Mia riu. – Sim. Sirvo no balcão, danço em cima dele e divirto o público.
- Desculpa? – Não estava a acreditar no que a outra estava a dizer. – Danças em cima de um balcão?
- Não sou stripper, está descansada.
E, foram as duas pela calçada, enquanto Mia tagarelava freneticamente. Ela não conseguia parar quieta durante um tempo indeterminado.
Rapidamente chegaram a uma zona obscura, com pouca movimentação. Kim interrogou-se porque teriam elas ido para ali. Estava tão escuro que mal conseguia ver, apenas umas letras que piscavam em volta de um vermelho sangue.

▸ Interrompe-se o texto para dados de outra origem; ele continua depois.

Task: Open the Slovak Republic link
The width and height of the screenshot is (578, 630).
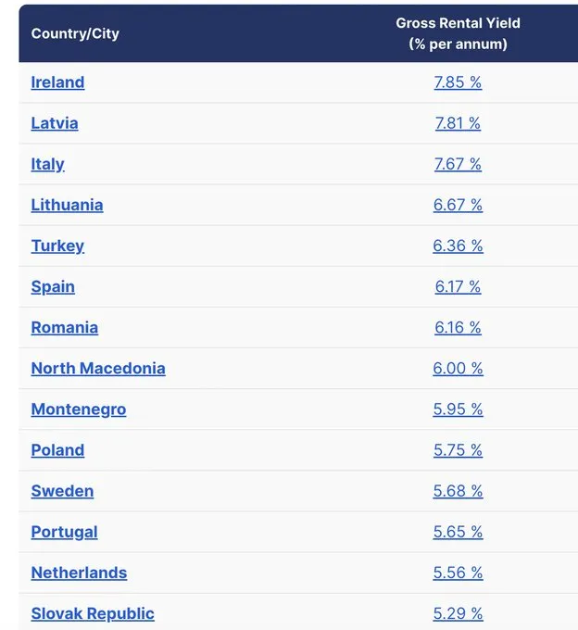Action: 93,613
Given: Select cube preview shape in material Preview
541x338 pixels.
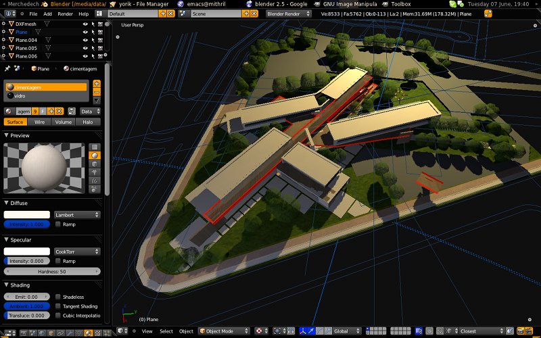Looking at the screenshot, I should coord(95,164).
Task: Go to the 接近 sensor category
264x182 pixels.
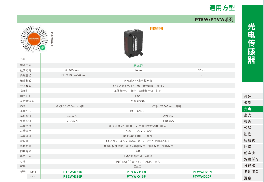Action: (247, 121)
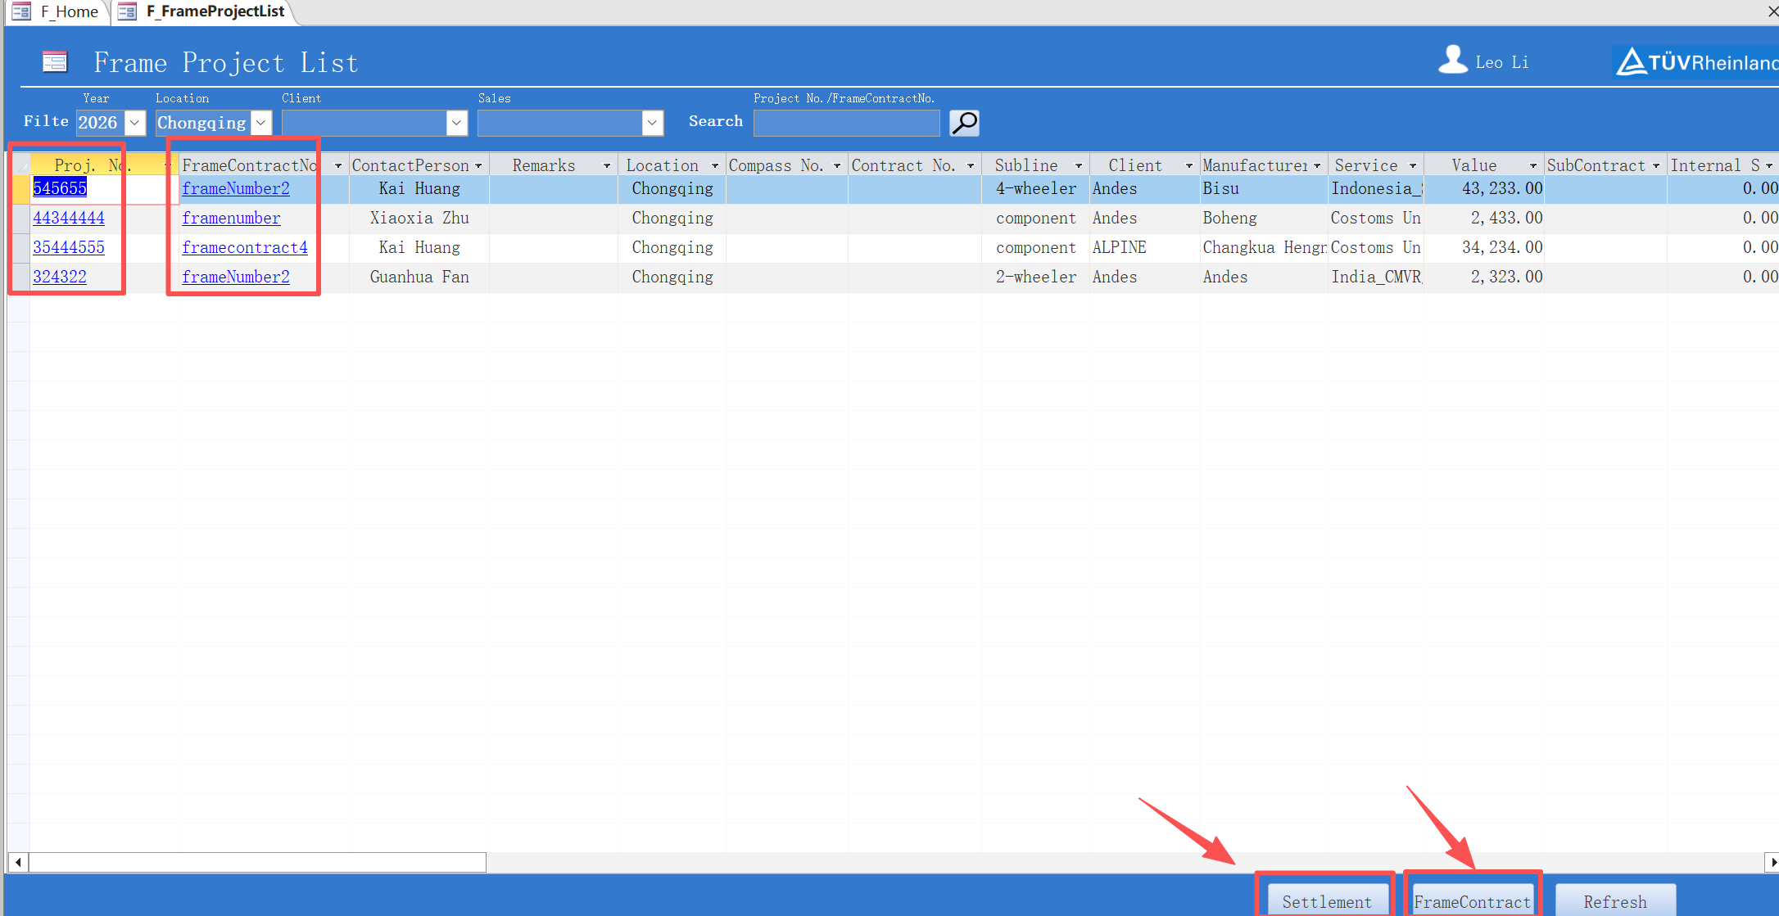The image size is (1779, 916).
Task: Click the Project No./FrameContractNo. search field
Action: coord(846,123)
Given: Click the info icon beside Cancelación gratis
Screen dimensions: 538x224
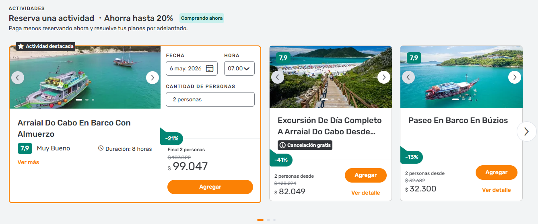Looking at the screenshot, I should (x=282, y=145).
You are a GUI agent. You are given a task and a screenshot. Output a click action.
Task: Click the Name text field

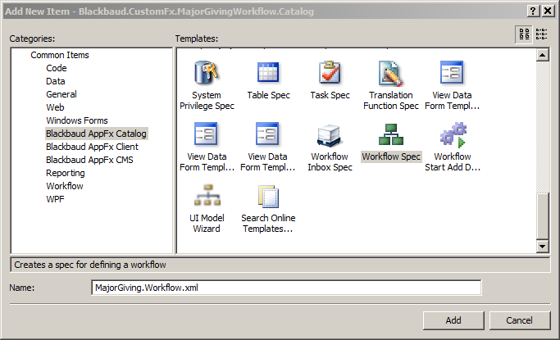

Assim, que se sentiu empurrada para dentro do lugar, que estava a examinar, músicas aos altos berros e gritos, gargalhadas e vozes, entupiram os seus ouvidos e criaram turbilhões de conflitos com a sua mente. Era uma total barulheira e não conseguia perceber nem ver nada, visto que se sentia baixa no meio de tanta gente.
- Bem-vinda ao meu mundo! – Mia disse, assim que pararam mesmo em frente ao balcão. Sendo empurradas e quase esmagadas pelas multidões.